Whatever else you think of her, Clinton has faced misogyny and sexism throughout her career, and while her white male counterpart is busily disrupting politics, flip-flopping on his abortion views and dodging golf balls with swastikas painted on them, Hillary still faces critics likes Fox News’ Howard Kurtz saying she is too shrill—not to mention the torrent of hate from detractors who routinely call her a bitch and a criminal. She has been pulling knives out of her back throughout her career—some planted there by her philandering husband and herself (see: State Department emails, Wall Street speaking fees)—and yet she is still here, for better or worse. Clinton is a feminist icon merely by being a woman in high public office, and her presidential candidacy gives a voice to women that previous generations did not have. So what are Bernie-supporting feminists to do?

I talked to Liza Featherstone, author of False Choices: The Faux Feminism of Hillary Rodham Clinton. She’s a Sanders supporter for myriad reasons. “He was the first candidate in American politics advocating for social democracy,” she says, “and he has universal programs” that would be of special benefit to minority women and women struggling financially. Featherstone’s objection to Clinton is that she “dedicated her career to an agenda of austerity and militarism.”

The Brooklyn resident plans to vote for Green candidate Jill Stein, a safe bet in a nonswing state that Clinton is almost guaranteed to win, despite Trump’s claims to the contrary.

“We should not have a right-wing racist as our president, but it’s important to be clear that Hillary is not a good antidote,” Featherstone says. “The most important point here is that she has dedicated her life to representing the elite more than anything. Sure, some women are part of the elite, but most women are not.”

Sanders has said all along that defeating Donald Trump is essential, and local Sanders supporter Alice Chan is in agreement, even while she won’t say who she’ll be voting for in November.

“A vote for Jill Stein is a vote for Donald Trump,” says the Sebastopol resident and Democratic Party activist. “We hope that Hillary will be influenced by the Sanders momentum and will realize that she needs our support.” Chan emphasizes that young women got behind Sanders “because they didn’t see a vision of the future in what Hillary was proposing. Getting on her case to see what our vision is is so important.”

Tiffany Renée, the former vice mayor of Petaluma, has been an unapologetic supporter of Clinton all along. She cites Clinton’s focus on families and children, and her history of being strongly pro-choice as reasons for casting her vote for the first female president.

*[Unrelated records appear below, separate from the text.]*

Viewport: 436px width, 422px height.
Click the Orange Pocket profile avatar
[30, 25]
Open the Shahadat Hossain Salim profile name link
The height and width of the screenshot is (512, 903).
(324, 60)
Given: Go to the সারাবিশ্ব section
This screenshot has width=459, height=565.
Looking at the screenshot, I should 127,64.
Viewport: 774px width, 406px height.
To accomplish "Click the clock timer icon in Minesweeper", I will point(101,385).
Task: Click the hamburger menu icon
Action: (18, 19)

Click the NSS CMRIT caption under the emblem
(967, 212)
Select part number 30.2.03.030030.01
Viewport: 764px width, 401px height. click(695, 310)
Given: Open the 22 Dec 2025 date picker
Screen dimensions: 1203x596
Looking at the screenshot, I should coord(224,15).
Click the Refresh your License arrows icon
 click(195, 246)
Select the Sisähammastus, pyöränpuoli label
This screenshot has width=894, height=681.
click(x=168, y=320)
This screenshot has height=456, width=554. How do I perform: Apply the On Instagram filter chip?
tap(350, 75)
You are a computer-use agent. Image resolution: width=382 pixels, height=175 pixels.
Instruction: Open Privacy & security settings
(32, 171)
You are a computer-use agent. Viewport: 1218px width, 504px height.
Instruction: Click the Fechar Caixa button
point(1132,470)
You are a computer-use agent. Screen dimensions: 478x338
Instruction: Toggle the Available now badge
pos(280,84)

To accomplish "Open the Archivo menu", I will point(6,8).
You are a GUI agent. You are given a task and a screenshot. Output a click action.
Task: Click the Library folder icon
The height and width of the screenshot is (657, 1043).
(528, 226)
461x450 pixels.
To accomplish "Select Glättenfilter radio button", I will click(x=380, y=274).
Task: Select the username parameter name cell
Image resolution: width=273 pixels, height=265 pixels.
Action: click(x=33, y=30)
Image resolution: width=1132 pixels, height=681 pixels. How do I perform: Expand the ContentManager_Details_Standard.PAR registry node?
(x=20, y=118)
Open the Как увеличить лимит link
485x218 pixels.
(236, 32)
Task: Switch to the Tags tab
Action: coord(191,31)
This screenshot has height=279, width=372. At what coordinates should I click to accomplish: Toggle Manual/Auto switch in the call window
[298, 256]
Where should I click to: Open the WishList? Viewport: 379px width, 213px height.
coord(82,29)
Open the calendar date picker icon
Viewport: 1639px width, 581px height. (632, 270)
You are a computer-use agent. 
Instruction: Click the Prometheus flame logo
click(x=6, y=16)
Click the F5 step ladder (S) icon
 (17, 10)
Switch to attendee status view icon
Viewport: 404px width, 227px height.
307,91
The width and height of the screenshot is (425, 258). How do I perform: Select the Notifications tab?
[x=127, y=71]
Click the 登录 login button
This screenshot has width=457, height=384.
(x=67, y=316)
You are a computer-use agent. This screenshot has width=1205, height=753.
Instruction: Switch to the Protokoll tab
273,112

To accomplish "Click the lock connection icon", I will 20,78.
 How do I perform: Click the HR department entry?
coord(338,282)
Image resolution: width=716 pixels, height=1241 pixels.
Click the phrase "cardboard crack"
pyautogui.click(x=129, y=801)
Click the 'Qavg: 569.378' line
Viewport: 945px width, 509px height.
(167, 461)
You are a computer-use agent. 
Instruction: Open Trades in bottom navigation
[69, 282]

“I feel that our democracy is in jeopardy, and I feel that Hillary has the ability to get elected and get Congress flipped,” Renée says. Renée has been politically active in Sonoma County much of the 27 years she has lived here. “As a Latina, I see [Clinton’s] background and support for urban communities as being very strong, including what she can do for unemployment and women of color. I’m very excited to see this historic moment and to see how far she’s come.”

Sonoma County’s primary vote was the outlier in the North Bay, a close contest with Clinton coming in at 50.7 percent and Bernie nabbing 48.2 percent of the vote. Marin County, which was putatively “Bernie Country,” went for Clinton by a big margin, 58 to 42 percent, despite ample signage and pro-Sanders agitation in places like Bolinas that decried Clinton as a faux-feminist Trojan Horse in the service of corporate liberalism, privately run prisons, a war with Syria and lots of fracking. Clinton also crushed Sanders like a grape in the more conservative Napa County, 60 to 39 percent.

Whether those primary numbers are an endorsement of Hillary-as-feminist is unclear. But it is clear that, given the widely held assumption that Sanders would dominate in the North Bay, there is a big bloc of women who see Clinton as the best candidate to advocate for their rights—while also avoiding a Trump presidency.

Tom Gogola contributed reporting to this article.